Last week was a tough one for the East Coast media elite.
Newsweek and the Wall Street Journal had already prepared lengthy eulogies for California as it prepared to run out of money.
But then the Legislature and Gov. Arnold Schwarz-enegger spoiled everything by cutting a late-night deal to close the state's $42 billion gap.
No matter. Readers in New York market never tire of reading about pending California catastrophes.
First to re-puncture the Golden Dream was the Wall Street Journal's opinion page, with a column called "How California Became France."
"California is in a French-like bind: unable to afford a welfare-type state, and unable to overhaul it," wrote Matthew Kaminiski on Monday.

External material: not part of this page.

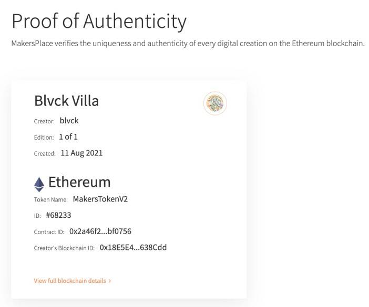Screen dimensions: 369x307
Task: Click the Edition: field label
Action: pos(44,137)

The comparison breaks down further from there. France offers its citizens universal health care, and its jobless rate is at 8 percent. With unemployment here climbing above 9.3 percent and millions of families without health care, California could only hope to be in a "French-like bind."
The second hyperbolic essay came from Joel Kotkin, who authored a piece in Newsweek headlined "Death of a Dream."
Kotkin, a transplant to Southern California, has made a cottage industry out of defending suburban sprawl in recent years.
Now he's decided that it is "hysterical greens" who have brought California to its knees.
Who are these greens?
They include Hollywood magnates, Silicon Valley billionaires and well-heeled politicians like Arnold Schwarzenegger and Jerry Brown.
"They might imagine that driving a Prius or the blocking a new water system or new suburban housing development serves the planet, but this usually comes at no cost to themselves or their lifestyles," he writes.
Kotkin is always fun to read, but his thesis, as usual, is a mess. California's economy tanked when the housing bubble burst, and that bubble was built on large-lot homes, financed with subprime loans, occupied by people who commuted long distances to work.
It wasn't environmentalists who created this unsustainable bubble, and it certainly wasn't Kotkin who warned us about it.
Schwarzenegger deserves his lumps for his inconsistent leadership, and smug Californians need to be reminded that their support for various ballot initiatives have contributed to the state's fiscal woes.
But it is laughable to see Kaminski write that "California leads the nation on economic and fiscal dysfunction."
That dubious honor goes to Wall Street, a place that has somehow escaped the attention of certain learned analysts.